Si ce projet aboutit, il est raisonnable d’imaginer que les équipes incendies pourront être également maintenues au frais durant le transport vers le lieu d’intervention, préservant ainsi leur potentiel d’engagement au feu.
De l’intérêt d’une faible utilisation de l’eau. Un système d’extinction diphasique, c’est en moyenne cinq fois moins d’eau pour la même efficacité de lutte contre les calories développées par la combustion.
L’eau est synonyme de poids pour nos tuyaux qui sont ainsi très difficilement mobiles et l’intérêt de l’allègement est immédiatement perceptible.

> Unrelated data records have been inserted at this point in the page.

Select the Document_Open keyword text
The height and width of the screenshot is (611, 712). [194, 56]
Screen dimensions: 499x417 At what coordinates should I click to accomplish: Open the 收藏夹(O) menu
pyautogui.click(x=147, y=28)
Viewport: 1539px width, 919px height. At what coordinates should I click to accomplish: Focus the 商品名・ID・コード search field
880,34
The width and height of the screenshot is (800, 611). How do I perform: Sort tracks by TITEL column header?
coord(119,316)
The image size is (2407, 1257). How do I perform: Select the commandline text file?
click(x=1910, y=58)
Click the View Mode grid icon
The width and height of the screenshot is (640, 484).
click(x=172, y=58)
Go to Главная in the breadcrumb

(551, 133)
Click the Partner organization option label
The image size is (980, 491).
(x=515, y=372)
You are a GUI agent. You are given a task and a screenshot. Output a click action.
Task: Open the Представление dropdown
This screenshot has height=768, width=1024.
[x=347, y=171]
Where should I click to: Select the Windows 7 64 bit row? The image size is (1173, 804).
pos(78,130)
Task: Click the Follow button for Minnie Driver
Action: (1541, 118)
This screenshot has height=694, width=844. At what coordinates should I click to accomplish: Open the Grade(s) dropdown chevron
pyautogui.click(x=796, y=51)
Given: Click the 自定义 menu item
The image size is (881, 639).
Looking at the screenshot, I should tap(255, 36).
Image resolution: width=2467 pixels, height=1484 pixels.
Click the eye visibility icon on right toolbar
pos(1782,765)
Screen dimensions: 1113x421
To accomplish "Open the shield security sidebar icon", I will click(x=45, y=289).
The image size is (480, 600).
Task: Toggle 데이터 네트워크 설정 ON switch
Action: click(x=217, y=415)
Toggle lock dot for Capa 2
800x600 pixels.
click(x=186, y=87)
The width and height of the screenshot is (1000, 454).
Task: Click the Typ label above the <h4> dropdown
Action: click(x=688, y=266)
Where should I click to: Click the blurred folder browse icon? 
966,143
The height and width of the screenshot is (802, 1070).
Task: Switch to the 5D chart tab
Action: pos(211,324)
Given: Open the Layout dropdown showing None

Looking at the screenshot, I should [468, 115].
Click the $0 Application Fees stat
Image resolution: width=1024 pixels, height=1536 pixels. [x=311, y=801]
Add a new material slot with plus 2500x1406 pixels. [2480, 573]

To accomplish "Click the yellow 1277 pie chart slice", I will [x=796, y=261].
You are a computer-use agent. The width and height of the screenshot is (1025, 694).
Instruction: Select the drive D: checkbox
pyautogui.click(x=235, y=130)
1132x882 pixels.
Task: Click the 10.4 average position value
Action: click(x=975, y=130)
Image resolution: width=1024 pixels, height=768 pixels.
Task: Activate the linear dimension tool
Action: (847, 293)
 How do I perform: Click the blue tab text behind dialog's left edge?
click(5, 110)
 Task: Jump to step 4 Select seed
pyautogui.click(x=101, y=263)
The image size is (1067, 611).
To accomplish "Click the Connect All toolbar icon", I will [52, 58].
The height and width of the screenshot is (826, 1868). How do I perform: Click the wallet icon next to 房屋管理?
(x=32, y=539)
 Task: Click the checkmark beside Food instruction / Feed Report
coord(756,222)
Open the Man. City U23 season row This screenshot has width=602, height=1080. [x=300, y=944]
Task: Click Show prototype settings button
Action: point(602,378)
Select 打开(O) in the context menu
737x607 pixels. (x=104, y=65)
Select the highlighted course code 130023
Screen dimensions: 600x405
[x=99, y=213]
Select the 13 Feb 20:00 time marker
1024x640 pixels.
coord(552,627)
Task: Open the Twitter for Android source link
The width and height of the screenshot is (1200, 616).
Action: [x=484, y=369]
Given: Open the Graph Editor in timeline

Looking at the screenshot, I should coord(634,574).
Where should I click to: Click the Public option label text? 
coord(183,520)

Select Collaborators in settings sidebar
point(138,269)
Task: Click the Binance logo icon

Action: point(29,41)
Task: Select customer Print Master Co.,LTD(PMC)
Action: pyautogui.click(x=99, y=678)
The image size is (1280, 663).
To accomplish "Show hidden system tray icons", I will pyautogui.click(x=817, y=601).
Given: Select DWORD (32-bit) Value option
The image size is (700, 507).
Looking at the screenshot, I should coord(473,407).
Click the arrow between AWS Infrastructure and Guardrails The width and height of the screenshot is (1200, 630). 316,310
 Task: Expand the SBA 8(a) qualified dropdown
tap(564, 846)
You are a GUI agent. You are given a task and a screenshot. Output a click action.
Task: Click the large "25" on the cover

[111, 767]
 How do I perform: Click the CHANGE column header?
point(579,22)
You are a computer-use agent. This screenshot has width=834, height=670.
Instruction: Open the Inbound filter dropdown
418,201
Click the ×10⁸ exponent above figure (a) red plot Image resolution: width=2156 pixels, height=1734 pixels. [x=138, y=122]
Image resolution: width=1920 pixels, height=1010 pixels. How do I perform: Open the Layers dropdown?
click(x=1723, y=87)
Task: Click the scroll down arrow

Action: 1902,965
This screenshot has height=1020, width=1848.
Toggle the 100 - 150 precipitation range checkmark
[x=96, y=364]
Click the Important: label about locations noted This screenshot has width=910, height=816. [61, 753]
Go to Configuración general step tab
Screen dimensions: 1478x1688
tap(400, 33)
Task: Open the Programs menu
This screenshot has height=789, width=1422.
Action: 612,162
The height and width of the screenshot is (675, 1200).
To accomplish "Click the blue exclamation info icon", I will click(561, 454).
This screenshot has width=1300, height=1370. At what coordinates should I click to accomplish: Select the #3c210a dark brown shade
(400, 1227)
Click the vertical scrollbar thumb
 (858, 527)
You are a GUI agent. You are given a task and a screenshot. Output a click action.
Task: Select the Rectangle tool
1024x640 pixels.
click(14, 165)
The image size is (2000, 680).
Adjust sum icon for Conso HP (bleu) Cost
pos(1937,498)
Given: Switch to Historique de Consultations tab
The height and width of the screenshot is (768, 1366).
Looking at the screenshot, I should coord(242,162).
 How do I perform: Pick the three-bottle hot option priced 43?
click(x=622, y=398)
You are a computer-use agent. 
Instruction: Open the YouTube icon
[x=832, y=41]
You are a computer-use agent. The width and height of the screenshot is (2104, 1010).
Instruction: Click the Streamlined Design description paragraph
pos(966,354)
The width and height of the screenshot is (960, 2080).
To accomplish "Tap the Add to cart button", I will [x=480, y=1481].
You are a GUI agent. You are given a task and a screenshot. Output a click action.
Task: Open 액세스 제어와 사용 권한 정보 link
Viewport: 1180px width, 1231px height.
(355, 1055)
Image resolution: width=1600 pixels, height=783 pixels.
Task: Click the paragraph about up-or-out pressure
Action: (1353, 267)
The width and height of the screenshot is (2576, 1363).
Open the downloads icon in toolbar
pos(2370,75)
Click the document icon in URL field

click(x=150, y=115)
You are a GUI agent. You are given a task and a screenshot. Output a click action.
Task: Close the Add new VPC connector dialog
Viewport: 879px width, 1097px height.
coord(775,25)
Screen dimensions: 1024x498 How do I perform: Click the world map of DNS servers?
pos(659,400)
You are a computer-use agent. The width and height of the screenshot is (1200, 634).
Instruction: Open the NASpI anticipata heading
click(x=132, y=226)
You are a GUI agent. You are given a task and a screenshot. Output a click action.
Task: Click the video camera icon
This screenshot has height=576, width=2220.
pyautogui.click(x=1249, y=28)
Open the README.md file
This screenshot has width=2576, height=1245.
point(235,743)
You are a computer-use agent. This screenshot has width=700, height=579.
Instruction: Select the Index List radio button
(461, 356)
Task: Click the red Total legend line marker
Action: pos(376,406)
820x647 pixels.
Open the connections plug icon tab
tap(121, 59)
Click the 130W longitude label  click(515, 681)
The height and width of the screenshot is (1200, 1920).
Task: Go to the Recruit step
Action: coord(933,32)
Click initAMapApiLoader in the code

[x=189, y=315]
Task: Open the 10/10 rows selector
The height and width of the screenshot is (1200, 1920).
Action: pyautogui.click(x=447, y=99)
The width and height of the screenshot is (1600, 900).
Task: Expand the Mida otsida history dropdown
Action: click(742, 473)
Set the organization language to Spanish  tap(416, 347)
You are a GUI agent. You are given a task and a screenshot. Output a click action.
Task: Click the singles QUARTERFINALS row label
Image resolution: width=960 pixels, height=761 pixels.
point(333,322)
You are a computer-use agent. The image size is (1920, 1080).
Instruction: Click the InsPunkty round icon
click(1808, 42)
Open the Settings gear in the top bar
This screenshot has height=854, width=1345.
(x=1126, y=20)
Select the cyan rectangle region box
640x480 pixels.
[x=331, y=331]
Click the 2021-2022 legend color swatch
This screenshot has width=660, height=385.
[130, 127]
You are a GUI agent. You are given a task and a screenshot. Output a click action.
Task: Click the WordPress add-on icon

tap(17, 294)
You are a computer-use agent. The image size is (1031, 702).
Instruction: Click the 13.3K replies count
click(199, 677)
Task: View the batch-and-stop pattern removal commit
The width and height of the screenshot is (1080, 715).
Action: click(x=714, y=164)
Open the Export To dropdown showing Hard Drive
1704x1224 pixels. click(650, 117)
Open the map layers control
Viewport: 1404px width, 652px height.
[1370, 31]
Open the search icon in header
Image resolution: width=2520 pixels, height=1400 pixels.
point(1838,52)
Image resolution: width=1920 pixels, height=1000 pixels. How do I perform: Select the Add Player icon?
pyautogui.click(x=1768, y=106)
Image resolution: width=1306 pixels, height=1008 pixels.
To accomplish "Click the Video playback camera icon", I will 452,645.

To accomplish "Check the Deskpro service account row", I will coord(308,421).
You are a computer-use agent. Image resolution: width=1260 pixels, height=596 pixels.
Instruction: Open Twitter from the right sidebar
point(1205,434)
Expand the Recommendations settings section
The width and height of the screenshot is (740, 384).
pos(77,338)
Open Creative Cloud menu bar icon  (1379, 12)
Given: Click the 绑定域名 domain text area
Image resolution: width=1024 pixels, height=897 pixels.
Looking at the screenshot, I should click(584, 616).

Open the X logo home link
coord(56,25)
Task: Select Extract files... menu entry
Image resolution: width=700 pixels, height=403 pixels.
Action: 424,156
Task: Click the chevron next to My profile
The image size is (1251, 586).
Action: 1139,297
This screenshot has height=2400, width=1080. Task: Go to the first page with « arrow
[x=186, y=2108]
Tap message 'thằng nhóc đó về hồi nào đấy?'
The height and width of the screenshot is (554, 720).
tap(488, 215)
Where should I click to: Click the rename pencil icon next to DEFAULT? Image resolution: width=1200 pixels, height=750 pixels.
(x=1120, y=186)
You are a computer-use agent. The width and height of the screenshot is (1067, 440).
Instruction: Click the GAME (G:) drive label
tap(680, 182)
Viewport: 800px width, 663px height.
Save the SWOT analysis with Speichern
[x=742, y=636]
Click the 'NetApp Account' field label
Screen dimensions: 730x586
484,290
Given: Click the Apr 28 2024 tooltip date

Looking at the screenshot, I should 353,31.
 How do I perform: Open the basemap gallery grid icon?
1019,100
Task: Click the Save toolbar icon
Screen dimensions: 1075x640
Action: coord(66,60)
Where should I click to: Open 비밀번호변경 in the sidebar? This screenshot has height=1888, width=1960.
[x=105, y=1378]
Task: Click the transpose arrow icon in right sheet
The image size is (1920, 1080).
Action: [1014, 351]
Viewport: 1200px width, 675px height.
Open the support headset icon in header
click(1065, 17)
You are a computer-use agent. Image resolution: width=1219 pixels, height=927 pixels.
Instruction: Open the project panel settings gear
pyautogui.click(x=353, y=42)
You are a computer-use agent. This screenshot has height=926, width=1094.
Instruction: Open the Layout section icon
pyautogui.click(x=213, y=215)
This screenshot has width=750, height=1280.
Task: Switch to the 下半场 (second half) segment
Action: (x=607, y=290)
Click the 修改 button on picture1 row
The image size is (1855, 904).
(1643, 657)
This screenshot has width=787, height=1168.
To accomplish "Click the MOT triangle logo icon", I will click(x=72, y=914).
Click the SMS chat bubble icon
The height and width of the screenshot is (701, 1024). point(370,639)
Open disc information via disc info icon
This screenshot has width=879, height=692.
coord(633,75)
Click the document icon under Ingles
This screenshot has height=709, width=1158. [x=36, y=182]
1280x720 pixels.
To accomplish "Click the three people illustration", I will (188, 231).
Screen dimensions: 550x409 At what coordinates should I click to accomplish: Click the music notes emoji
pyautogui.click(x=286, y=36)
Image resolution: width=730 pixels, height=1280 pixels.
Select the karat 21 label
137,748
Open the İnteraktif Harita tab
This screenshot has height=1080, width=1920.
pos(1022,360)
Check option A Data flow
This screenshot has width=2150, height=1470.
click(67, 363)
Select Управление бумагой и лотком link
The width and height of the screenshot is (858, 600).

Mais l’eau c’est surtout une part importante du poids de nos engins-pompes. La citerne d’un FA c’est près de 20 % de son poids. De plus, le débit d’une pompe d’engin de lutte contre l’incendie est normalisé à 2 000 l/min à une pression de 15 bar (exception faite des PSE qui ne répondent à aucune norme « engins »). Pour disposer d’une puissance équivalente en diphasique, il faudrait uniquement une pompe de 500 l/min.
La réduction de la consommation hydraulique se révèle être une clé de la diminution de la taille de nos engins-pompes, de leur coût d’acquisition et de leur coût global de possession (moins de consommation, moins d’usure des pièces mécaniques…). Aussi, il est permis de rêver à un avenir fait de petits engins-pompes électriques sur des châssis de 7,5 T, grâce auxquels les ensembles modulaires verront les PSE disparaître et les FA devenir FPTL.
Pourquoi ne pas aller jusqu’à repenser une réponse opérationnelle scindée en fourgon d’attaque et fourgon de reconnaissances ?
Pour décontaminer. Dans le cadre de la décontamination NRBC, une faible utilisation de l’eau présente un intérêt majeur. Moins d’eau, c’est moins d’effluents à stocker et à traiter.
L’efficacité des systèmes diphasiques pour la décontamination des surfaces est en cours d’évaluation et pourrait être une nouvelle perspective positive de ce système. En complément, si l’efficacité est avérée, il pourra être pertinent de se poser la question du diphasique dans le cadre des protocoles HPI mis en place à la BSPP.
En synthèse, les perspectives offertes sont nombreuses et ne sont probablement pas encore toutes révélées. L’avenir est plein de promesses et beaucoup d’entre elles seront diphasiques.